Réponse à L’Express « le marché de la bière se féminise »

Hier, Pierrick Jégu journaliste de L’Express publiait un dossier presque parfait nommé «Le marché de la bière se féminise ». J’étais près à lui tirer mon chapeau d’aborder un sujet toujours intéressant pour casser l’image masculine de la bière qui lui fait tant défaut. Soit, il est factuel de constater que les femmes françaises consomment moins de bières que nos cousines belges ou allemandes.
D’après mon point de vue, si les femmes françaises consomment si peu de bières, c’est la faute aux malheureux clichés. Vous savez les clichés qui disent que la bière fait grossir, que la bière c’est pour une soirée mec devant le foot avec des pizzas ou encore que les femmes n’aiment que le panaché avec du sirop de cerise à l’intérieur. Or, qui véhicule ces clichés? Les marketeurs des grandes compagnies brassicoles. Regardez la nouvelle intervention d’Annick Vincenty, directrice de la communication chez Heineken dans le fameux dossier de L’Express dont on parle aujourd’hui. La directrice marketing d’Heineken évoque les femmes :
Elles sont notre cible prioritaire pour des nouveaux produits comme la gamme Radler, vendue sous la marque Pelforth et déclinée au citron, au pamplemousse rose.
Précédemment sur Happy Beer Time, je parlais du problème qu’engendre ce genre de ciblage Marketing dans mon article sur la Kronenbourg K, qui grâce à vos partages s’est trouvé très bien référencé. Le bon référencement de cet article a permis de dénoncer auprès de nombreuses cibles égarées les méfaits pour les femmes de cette propagande menée par Kronenbourg. Celle qui fait croire aux femmes qu’il existe des bières pour hommes et des bières pour femmes. Pour résumer, les femmes aiment les bières avec le sirop et les hommes aiment la vraie bière bien maltée et amère. Une caricature que ce webzine tente de combattre au quotidien et contre laquelle de nombreuses femmes du monde de la bière, paradoxalement interrogées dans cet article de l’Express, s’indignent.
Voici que le nom de ces femmes est souillé par un journaliste maladroit qui se retrouve à mélanger féminisation du marché de la bière et consolidation des caricatures qui le desserve.
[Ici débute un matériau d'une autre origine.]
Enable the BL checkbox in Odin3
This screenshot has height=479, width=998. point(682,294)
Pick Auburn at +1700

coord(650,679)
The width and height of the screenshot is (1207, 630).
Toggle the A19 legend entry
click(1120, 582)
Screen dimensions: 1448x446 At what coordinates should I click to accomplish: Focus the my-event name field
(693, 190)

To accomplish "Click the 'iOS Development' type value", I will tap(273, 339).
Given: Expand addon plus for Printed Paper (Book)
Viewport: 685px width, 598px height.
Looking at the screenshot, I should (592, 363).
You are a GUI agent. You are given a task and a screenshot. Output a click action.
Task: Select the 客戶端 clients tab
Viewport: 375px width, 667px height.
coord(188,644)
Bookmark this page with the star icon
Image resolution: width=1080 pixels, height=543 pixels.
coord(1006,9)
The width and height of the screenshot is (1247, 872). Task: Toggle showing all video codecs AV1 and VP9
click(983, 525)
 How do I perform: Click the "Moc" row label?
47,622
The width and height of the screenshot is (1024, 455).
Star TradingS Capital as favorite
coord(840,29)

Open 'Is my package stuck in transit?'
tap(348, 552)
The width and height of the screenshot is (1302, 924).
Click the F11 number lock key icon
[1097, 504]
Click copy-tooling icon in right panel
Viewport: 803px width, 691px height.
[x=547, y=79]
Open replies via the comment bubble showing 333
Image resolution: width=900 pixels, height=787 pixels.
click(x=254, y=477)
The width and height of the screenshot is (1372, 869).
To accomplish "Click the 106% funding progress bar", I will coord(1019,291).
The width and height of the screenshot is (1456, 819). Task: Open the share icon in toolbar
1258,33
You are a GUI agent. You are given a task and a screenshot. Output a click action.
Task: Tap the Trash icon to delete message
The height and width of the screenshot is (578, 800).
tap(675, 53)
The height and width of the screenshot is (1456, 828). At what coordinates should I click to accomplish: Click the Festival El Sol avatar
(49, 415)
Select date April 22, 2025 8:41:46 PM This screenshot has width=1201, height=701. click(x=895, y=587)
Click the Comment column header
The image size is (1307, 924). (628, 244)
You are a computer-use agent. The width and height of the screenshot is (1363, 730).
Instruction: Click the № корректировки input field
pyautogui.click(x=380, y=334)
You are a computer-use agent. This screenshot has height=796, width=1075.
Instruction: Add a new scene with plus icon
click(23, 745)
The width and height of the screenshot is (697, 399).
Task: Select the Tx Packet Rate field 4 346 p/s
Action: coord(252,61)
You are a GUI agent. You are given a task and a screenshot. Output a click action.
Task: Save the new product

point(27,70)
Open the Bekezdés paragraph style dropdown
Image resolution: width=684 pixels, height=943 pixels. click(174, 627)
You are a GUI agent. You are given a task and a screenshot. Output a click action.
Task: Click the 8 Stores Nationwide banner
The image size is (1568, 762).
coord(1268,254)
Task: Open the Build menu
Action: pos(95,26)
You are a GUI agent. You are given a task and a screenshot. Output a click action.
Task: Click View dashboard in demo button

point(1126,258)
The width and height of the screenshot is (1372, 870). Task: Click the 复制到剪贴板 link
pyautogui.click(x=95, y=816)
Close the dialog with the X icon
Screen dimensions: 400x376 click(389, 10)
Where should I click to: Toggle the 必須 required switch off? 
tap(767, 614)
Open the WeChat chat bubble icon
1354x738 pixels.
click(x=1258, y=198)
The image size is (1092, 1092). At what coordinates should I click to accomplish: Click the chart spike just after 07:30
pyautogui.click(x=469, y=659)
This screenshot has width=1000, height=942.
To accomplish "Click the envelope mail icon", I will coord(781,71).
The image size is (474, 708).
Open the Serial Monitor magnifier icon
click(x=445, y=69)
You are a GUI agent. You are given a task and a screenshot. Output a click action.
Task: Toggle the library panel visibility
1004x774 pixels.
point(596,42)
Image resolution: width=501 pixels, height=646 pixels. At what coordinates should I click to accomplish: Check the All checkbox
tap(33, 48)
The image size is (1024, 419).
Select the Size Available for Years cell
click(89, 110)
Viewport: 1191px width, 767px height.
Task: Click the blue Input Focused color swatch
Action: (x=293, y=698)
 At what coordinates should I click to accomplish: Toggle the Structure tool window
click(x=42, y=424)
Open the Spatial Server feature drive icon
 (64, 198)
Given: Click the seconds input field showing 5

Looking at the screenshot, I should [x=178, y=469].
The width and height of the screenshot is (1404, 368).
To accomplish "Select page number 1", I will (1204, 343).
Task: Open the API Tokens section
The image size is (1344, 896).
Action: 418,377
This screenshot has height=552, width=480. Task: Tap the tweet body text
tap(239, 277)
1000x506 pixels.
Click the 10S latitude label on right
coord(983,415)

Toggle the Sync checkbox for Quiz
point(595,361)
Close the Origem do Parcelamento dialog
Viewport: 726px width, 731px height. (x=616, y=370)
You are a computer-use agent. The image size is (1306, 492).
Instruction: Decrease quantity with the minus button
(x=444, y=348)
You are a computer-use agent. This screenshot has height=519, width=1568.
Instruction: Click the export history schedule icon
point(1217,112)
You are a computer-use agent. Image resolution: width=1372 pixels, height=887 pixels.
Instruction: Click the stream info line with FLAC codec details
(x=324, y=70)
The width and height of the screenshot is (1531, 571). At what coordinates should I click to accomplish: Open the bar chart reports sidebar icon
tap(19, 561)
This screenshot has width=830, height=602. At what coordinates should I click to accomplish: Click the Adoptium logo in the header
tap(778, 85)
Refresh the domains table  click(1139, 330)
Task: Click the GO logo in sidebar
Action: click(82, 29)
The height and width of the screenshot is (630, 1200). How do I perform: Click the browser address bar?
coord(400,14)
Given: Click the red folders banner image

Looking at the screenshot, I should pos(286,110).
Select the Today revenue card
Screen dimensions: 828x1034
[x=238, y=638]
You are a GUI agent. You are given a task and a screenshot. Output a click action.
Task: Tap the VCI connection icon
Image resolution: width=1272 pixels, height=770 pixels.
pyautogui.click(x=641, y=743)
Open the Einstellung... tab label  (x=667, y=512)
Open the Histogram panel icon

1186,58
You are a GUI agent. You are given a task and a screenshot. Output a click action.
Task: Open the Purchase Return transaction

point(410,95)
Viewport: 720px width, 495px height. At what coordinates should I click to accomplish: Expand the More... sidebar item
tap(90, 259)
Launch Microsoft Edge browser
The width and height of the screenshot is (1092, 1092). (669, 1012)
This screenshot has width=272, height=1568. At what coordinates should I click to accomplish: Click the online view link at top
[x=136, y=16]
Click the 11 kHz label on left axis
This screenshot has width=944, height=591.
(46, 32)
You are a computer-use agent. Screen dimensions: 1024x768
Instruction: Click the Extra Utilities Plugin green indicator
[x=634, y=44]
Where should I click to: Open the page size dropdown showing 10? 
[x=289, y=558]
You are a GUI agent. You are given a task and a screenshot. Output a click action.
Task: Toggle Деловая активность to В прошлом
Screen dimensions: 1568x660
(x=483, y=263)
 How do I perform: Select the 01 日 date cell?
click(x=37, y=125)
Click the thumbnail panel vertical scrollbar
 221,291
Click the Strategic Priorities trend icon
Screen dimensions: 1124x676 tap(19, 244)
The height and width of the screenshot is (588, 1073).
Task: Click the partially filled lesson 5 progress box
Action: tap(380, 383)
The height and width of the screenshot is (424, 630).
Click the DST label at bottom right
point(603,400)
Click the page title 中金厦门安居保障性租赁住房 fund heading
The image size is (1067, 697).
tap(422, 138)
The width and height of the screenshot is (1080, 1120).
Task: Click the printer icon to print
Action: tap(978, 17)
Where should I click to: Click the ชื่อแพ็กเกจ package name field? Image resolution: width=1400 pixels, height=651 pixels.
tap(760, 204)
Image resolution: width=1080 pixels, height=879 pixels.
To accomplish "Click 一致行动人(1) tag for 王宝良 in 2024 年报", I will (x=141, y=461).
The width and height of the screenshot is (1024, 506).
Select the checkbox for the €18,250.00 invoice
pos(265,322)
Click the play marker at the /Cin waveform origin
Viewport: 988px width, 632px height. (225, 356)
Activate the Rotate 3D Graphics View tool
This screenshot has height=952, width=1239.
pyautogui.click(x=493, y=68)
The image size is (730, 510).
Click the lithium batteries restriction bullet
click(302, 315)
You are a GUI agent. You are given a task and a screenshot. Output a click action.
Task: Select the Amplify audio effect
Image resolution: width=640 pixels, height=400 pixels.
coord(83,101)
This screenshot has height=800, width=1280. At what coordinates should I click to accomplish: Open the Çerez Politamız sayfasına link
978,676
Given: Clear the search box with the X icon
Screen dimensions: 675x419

En effet Pierrick Jégu, au moment même où vous terminez votre article par « Trois Bières », prétendues pour femmes, dont deux d’entre elles (Pelfort Radler, Desperados Verde) sont l’incarnation même des clichés que vous semblez dénoncer plus haut, vous souillez l’image de ces femmes qui combattent au quotidien le fait qu’il n’y ait pas de bières pour femmes.
En effet le marché de la bière se féminise, de plus en plus de femmes déclarent aimer la bière et c’est justement parce que de nombreux acteurs du monde de la bière artisanale leurs font découvrir que la bière ce n’est justement pas ces mêmes clichés. La bière ce n’est surement pas ces produits sucrés qui s’abreuvent d’idées-reçues, construisent des écarts de mentalité et s’embarrassent en fin de compte peu du fait que les femmes pourraient aimer la vraie bière. Leurs produits trouveront de toute manière leur cible à l’aide des millions d’euros dépensés à la télévision.
Finalement, il n’existe pas tant de différences, les femmes aiment la bière de la même manière que les hommes l’aiment, avec une pizza et un match de football.